▶ About this task: Copy the passage on taxes and personal injury settlements word for word, from "Is Money From" to "by the IRS.".

▶ Excerpt to read:
--- --- ---
It is the middle of tax season yet again. If you recently had a personal injury claim that ended in a settlement, then you’re probably wondering if the Internal Revenue Service (IRS) has any claim over your winnings. Are personal injury settlements taxable? No, not in most situations.
For the most part, personal injury settlements and awards are not taxed at the state and federal levels. The reason that they are not taxed is that you did not earn that money as a form of income and for your labor. Instead, you earned it by filing a claim against someone who hurt you, which can hardly be argued as a form of work. In the IRS’s words, assets can be taxed, not liabilities, and personal injury settlements are a liability because they are mostly repaying the money you have already lost.
Is Money From A Personal Injury Settlement Taxable?
Unfortunately, every tax rule has its exceptions, so there are some rare cases in which a personal injury settlement can be taxed by the IRS.
Four of the most common situations in which the IRS taxes a personal injury settlement are:
- Punitive damages: Courts will sometimes allow a personal injury plaintiff to receive punitive damages from the defendant. Punitive damages are used to further punish the defendant for egregious or criminal wrongdoing, not to pay an incurred damage. Because punitive damages are not tied to a loss, the IRS almost always counts them as taxable income.
--- --- ---
▶ Recorded data:
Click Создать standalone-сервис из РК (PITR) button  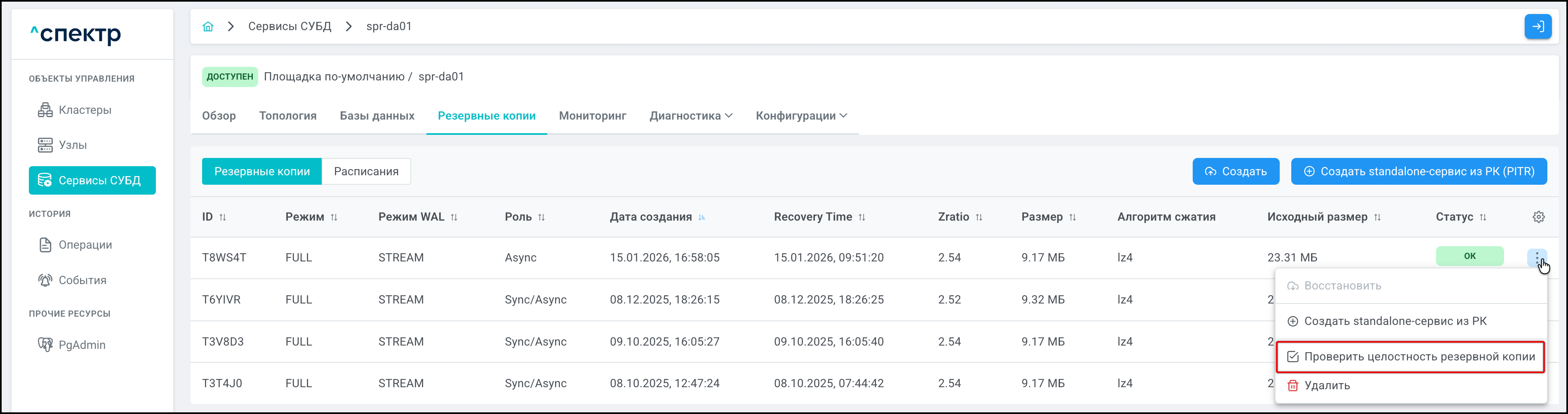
--- --- ---
▶ Response below:
Is Money From A Personal Injury Settlement Taxable?
Unfortunately, every tax rule has its exceptions, so there are some rare cases in which a personal injury settlement can be taxed by the IRS.